Orth, a longtime writer for Vanity Fair magazine (and a 1964 Berkeley graduate), spoke to an audience at the Graduate School of Journalism on April 28 during a promotional tour for her new book, The Importance of Being Famous: Behind the Scenes of the Celebrity-Industrial Complex. As a special correspondent for Vanity Fair since 1993, Orth has interviewed the likes of Madonna, Margaret Thatcher, Vladimir Putin, Gerry Allen, and Tina Turner, among others.

The constant news cycle and the “monopolistic and congregated media empires” that span cable and network television and book publishing have contributed, said Orth, to a situation where “celebrity shelf life is much, much shorter” than ever before. As a result, “those who are able to command audience attention are worth a great deal more than they used to be and can demand more.”

A case in point is Michael Jackson, whom Orth has interviewed four times in the last decade. The New York Times reported that the King of Pop received $1 million for a CBS special that was to air after he dangled his baby from a Berlin hotel balcony. Jackson stipulated, however, that he be allowed to explain his behavior on the network’s “60 Minutes” news magazine. This kind of arrangement, said Orth, borders on “checkbook journalism,” which occurs when the networks or other news media are so desperate for ratings or readers that the newsmakers they’re pursuing can dictate the terms under which they’ll submit to coverage.
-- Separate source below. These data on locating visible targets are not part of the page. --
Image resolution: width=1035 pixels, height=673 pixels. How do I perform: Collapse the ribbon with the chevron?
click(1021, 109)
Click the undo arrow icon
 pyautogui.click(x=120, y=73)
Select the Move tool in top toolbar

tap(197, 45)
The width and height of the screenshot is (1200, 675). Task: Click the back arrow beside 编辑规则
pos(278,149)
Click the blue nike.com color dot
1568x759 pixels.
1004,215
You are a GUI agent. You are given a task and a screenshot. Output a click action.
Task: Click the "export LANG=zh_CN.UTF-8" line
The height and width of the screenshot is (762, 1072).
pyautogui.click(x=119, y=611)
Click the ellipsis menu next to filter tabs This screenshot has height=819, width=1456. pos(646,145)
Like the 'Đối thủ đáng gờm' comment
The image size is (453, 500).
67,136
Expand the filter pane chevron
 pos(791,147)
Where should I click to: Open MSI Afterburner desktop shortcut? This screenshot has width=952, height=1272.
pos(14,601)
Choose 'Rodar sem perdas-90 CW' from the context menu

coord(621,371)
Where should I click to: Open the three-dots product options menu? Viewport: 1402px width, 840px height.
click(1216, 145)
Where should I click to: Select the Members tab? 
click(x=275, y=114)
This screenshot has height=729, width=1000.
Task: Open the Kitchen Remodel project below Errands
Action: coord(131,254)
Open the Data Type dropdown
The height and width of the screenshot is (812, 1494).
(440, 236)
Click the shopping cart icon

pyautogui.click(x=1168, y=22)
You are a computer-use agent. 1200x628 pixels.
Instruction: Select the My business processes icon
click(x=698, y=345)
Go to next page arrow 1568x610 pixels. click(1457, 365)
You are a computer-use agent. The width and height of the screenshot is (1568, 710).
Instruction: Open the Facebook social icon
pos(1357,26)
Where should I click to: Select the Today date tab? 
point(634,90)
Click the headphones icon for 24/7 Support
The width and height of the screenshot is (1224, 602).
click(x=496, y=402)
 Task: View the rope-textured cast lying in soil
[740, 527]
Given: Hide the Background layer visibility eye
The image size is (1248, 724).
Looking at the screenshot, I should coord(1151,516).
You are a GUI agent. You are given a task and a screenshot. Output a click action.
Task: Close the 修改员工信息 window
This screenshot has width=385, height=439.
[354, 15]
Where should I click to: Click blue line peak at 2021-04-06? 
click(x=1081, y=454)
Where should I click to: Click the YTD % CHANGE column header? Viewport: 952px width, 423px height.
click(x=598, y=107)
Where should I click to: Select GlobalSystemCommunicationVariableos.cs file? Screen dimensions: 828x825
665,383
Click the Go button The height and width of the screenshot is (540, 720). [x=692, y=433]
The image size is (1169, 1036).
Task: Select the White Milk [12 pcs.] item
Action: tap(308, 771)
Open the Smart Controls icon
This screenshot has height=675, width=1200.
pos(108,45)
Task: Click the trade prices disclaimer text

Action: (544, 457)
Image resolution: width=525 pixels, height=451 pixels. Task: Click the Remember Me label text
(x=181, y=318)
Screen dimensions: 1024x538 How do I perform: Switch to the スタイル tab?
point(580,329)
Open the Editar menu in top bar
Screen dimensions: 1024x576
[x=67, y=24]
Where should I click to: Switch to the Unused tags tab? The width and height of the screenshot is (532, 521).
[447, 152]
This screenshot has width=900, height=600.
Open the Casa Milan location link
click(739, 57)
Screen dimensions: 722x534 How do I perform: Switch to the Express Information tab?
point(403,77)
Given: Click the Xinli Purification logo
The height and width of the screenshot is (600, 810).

“We are really in a very dangerous moment,” she told the North Gate Hall audience. “As people who are trained to be journalists and trained to decide what’s going to go on the air or on the front page, you’ve got to be aware of the situation.”

Journalists might counter the lemming-like behavior so common in the media, said Orth, if they began to critique celebrity foibles rather than just report them without question. “If you show Michael Jackson, who is so addicted to fame that he steps on the hood of an SUV after he’s been arraigned for child molestation, why not use that footage and [then] ask what the signs … of pedophilia [are]?” she suggested.

All the opinions that fit
The veteran reporter expressed her concern that opinion is increasingly “masquerading as news.” Particularly on the Internet, she said, “point/counterpoint” serves as a substitute for analysis of the facts.

“It’s much easier to go on for 10 days about what Condi Rice is going to say before the 9-11 Commission than to report on the ground from Iraq,” asserted Orth.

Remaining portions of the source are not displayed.